» **Problem requirements**: Locate the line that contains "Task: Select the 2018" in the entries below, then repeat it and every following line through the line that contains "Select the Google", exactly, and no others.

» **Material supplied**:
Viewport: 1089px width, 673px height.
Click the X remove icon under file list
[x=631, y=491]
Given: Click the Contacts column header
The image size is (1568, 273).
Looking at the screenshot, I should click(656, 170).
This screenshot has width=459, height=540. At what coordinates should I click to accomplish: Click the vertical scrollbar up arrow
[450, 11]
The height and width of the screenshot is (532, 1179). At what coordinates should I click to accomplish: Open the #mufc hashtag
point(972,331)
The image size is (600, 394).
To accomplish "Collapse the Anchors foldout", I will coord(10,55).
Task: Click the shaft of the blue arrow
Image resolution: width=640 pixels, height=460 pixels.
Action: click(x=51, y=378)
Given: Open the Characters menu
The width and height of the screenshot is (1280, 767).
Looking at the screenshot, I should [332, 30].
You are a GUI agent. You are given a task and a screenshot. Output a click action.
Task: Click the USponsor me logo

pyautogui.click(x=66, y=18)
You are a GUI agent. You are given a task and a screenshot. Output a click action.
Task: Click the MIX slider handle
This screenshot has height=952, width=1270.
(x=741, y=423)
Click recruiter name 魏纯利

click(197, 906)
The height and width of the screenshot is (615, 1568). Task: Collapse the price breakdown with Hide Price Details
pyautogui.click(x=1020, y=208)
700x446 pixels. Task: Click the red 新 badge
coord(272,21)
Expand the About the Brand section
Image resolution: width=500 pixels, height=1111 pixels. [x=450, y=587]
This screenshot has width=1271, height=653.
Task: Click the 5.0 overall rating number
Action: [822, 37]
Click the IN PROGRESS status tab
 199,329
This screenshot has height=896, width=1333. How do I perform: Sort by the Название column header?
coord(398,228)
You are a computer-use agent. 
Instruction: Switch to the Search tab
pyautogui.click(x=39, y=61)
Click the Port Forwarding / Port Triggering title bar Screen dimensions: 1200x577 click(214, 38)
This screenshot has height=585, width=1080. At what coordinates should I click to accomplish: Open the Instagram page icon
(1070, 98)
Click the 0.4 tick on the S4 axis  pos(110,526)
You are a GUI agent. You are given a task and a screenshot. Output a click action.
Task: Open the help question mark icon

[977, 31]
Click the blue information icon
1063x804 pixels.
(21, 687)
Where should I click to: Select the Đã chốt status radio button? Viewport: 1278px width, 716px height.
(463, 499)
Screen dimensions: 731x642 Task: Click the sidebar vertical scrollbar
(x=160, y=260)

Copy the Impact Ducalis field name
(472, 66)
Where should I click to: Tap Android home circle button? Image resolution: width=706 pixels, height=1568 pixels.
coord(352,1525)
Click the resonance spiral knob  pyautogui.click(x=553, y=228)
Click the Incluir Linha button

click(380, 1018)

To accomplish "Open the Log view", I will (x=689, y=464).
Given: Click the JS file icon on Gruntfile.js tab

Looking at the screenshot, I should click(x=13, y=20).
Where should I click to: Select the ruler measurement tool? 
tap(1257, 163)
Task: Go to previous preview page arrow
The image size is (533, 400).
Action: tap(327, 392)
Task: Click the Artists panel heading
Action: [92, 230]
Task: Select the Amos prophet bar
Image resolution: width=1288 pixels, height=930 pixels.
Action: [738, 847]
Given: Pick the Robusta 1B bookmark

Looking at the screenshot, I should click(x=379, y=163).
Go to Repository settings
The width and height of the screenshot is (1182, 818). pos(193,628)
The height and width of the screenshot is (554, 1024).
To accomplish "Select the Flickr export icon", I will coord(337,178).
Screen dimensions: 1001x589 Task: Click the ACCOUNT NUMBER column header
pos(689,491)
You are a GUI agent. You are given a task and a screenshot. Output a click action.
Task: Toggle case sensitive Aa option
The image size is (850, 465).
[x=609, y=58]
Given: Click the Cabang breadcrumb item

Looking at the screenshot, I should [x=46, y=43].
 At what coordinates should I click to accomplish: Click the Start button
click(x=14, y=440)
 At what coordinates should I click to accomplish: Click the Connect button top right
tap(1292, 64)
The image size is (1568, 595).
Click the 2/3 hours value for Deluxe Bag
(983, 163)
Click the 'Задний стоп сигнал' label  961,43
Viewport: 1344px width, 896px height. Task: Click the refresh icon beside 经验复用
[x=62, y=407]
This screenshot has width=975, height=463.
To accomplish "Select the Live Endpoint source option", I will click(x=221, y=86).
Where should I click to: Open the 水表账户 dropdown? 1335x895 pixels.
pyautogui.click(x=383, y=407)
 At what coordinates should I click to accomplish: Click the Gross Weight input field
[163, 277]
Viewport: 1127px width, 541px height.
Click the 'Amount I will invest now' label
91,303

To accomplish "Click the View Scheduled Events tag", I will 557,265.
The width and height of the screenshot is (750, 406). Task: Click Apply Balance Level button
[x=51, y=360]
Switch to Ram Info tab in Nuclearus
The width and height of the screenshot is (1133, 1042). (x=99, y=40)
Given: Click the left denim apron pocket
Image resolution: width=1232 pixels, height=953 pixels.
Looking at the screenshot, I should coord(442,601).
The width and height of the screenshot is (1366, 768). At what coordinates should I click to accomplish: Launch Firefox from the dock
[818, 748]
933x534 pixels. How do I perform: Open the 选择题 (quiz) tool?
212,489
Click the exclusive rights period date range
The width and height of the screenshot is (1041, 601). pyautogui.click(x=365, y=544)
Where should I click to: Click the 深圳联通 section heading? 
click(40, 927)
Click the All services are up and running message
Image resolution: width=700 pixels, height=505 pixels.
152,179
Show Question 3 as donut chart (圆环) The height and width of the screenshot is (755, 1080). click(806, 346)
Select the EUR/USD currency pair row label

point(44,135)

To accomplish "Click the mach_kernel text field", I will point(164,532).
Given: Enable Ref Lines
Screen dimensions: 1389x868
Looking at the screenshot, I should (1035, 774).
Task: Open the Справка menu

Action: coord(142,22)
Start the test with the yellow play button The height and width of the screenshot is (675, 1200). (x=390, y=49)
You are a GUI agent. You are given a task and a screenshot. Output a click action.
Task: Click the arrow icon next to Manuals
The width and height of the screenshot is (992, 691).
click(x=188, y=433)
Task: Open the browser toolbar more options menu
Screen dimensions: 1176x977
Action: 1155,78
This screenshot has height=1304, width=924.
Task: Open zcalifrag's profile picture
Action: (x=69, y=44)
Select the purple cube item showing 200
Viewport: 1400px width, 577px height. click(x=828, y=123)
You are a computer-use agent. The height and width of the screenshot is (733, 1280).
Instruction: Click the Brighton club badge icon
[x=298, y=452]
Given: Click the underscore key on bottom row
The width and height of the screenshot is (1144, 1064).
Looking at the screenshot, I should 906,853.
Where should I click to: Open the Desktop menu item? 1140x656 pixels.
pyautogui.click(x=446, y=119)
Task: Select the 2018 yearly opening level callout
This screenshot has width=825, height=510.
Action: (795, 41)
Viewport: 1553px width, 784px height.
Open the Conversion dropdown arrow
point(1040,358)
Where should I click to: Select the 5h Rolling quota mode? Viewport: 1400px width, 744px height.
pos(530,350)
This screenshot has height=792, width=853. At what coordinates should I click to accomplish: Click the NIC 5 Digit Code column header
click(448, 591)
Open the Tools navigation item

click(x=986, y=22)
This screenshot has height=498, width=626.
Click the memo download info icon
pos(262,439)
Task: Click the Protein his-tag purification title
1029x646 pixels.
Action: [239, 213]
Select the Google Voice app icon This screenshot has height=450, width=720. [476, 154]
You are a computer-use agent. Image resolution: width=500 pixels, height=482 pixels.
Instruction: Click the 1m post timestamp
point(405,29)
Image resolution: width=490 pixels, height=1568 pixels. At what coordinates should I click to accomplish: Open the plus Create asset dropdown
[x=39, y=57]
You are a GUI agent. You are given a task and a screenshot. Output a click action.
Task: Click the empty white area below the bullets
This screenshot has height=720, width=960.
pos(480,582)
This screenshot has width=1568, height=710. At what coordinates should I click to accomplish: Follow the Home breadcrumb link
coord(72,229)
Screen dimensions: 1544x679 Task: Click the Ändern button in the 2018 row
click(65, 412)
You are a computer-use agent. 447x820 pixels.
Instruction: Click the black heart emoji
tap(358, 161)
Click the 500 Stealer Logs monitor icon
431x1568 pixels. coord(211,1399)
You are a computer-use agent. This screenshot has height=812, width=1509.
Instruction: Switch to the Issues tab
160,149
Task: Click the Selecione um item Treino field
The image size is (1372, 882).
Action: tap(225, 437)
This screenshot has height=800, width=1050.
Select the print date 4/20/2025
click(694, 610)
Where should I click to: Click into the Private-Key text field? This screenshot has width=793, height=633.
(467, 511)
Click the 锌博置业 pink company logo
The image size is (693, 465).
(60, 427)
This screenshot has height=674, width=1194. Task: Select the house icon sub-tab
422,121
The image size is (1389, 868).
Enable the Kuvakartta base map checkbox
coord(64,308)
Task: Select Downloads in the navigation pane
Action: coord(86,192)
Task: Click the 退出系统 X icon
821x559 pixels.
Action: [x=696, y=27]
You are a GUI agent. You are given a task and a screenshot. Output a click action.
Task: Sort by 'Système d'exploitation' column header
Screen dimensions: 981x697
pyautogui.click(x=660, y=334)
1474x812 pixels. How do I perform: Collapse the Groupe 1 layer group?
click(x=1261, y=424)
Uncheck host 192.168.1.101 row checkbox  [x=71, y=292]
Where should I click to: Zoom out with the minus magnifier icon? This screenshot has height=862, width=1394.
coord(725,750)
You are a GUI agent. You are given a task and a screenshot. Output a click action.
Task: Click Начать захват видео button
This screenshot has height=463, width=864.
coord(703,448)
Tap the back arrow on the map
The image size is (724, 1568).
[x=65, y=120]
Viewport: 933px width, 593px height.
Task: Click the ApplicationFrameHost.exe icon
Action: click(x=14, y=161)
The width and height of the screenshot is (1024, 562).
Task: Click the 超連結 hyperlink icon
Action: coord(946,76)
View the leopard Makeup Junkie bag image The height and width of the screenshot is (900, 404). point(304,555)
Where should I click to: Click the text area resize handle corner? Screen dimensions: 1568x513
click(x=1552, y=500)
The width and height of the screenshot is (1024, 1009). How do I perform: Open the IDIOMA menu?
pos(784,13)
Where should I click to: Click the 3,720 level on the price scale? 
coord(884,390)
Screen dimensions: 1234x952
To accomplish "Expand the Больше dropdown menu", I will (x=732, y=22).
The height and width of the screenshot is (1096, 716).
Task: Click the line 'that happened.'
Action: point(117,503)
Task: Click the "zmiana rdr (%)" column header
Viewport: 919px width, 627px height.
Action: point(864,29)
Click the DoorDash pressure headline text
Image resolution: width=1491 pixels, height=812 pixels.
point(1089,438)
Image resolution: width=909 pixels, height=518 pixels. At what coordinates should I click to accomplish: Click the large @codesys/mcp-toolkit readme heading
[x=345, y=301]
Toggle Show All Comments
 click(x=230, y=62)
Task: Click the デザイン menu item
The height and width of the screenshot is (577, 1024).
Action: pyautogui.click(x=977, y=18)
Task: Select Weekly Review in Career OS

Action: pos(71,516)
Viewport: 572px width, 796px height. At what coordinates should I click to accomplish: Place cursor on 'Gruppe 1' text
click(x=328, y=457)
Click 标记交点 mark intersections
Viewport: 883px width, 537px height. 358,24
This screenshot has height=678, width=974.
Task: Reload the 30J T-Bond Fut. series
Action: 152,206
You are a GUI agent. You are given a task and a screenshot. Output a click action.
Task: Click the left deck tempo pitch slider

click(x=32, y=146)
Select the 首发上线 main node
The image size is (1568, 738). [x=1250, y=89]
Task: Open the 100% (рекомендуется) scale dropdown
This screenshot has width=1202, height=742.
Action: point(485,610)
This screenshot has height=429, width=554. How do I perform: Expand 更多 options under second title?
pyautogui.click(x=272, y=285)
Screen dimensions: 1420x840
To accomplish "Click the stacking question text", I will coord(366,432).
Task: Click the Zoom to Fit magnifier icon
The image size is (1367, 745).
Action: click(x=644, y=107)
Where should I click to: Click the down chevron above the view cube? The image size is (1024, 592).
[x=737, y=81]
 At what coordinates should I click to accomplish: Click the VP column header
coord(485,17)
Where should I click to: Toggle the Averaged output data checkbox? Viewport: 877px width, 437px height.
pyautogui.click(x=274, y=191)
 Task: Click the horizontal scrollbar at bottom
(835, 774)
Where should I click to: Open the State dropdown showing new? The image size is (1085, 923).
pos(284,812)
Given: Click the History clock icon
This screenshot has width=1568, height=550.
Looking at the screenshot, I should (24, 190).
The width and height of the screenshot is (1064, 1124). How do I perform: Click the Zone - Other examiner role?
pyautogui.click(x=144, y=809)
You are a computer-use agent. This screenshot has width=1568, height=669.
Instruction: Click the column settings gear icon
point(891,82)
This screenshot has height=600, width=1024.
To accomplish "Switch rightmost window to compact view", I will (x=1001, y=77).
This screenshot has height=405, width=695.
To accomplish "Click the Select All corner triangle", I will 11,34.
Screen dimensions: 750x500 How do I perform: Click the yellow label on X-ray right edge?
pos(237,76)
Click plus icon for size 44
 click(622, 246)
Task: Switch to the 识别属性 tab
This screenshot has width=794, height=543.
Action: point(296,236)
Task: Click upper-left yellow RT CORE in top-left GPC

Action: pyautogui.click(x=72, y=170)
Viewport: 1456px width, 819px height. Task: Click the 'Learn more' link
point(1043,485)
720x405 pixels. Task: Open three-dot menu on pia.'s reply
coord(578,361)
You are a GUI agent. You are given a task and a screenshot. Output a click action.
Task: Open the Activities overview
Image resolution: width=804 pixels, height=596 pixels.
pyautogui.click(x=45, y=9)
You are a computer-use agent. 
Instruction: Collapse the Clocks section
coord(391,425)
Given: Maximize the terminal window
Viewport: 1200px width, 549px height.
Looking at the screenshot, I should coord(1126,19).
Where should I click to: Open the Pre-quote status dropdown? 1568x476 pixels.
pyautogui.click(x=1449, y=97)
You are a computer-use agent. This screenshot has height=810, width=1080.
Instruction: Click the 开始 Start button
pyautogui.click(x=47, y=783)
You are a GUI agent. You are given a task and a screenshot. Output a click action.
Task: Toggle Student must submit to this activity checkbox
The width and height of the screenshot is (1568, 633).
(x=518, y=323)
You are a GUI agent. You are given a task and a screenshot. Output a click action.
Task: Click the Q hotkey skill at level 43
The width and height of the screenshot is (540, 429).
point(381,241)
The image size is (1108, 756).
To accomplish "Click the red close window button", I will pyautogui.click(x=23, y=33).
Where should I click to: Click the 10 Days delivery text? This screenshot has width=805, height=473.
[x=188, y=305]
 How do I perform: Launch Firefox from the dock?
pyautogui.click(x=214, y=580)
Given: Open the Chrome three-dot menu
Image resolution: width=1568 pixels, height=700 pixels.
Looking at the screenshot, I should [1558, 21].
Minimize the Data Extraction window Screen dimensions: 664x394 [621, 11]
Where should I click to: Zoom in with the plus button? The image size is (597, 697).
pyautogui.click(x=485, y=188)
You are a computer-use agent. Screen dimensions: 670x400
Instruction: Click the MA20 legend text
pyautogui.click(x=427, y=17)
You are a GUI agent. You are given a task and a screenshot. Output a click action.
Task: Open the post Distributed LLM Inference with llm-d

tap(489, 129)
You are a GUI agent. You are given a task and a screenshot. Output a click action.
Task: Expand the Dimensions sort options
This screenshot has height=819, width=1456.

» **Solution for this exercise**:
Task: Select the 2018 yearly opening level callout
This screenshot has width=825, height=510.
Action: (795, 41)
Viewport: 1553px width, 784px height.
Open the Conversion dropdown arrow
point(1040,358)
Where should I click to: Select the 5h Rolling quota mode? Viewport: 1400px width, 744px height.
pos(530,350)
This screenshot has height=792, width=853. At what coordinates should I click to accomplish: Click the NIC 5 Digit Code column header
click(448, 591)
Open the Tools navigation item

click(x=986, y=22)
This screenshot has height=498, width=626.
Click the memo download info icon
pos(262,439)
Task: Click the Protein his-tag purification title
1029x646 pixels.
Action: [239, 213]
Select the Google Voice app icon This screenshot has height=450, width=720. [476, 154]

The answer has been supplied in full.